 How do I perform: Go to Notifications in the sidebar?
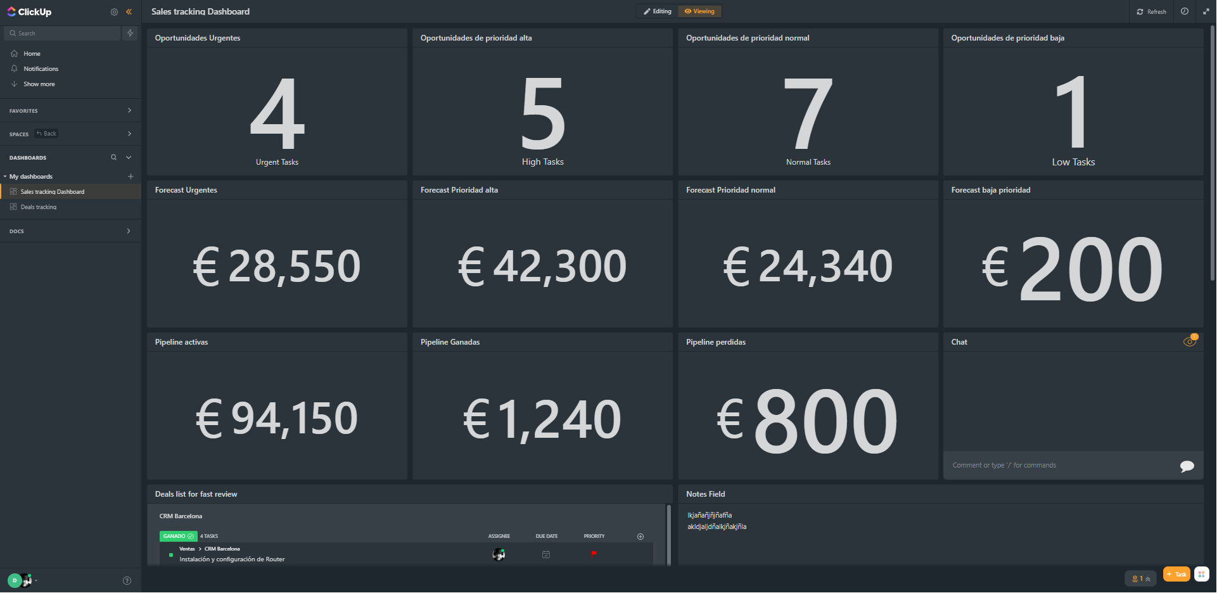pos(41,69)
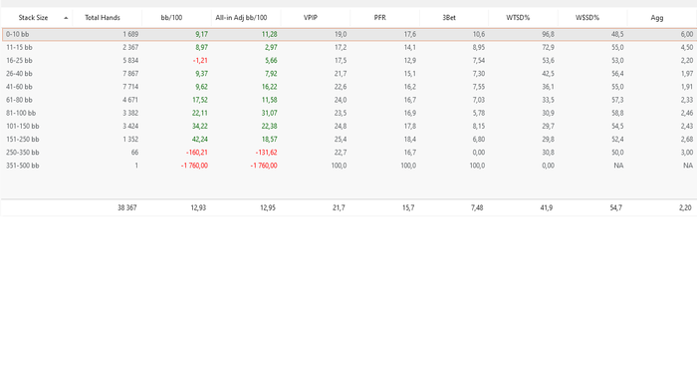Image resolution: width=697 pixels, height=370 pixels.
Task: Select the 351-500 bb row
Action: coord(349,166)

• • • • • • •

> _TASK TO CARRY OUT_: Pictures aside, reproduce the listing above exactly.

> _WRITTEN SOLUTION_:
 How do I perform: Go to Notifications in the sidebar?
pos(41,69)
Image resolution: width=697 pixels, height=370 pixels.
Task: Select the 351-500 bb row
Action: coord(349,166)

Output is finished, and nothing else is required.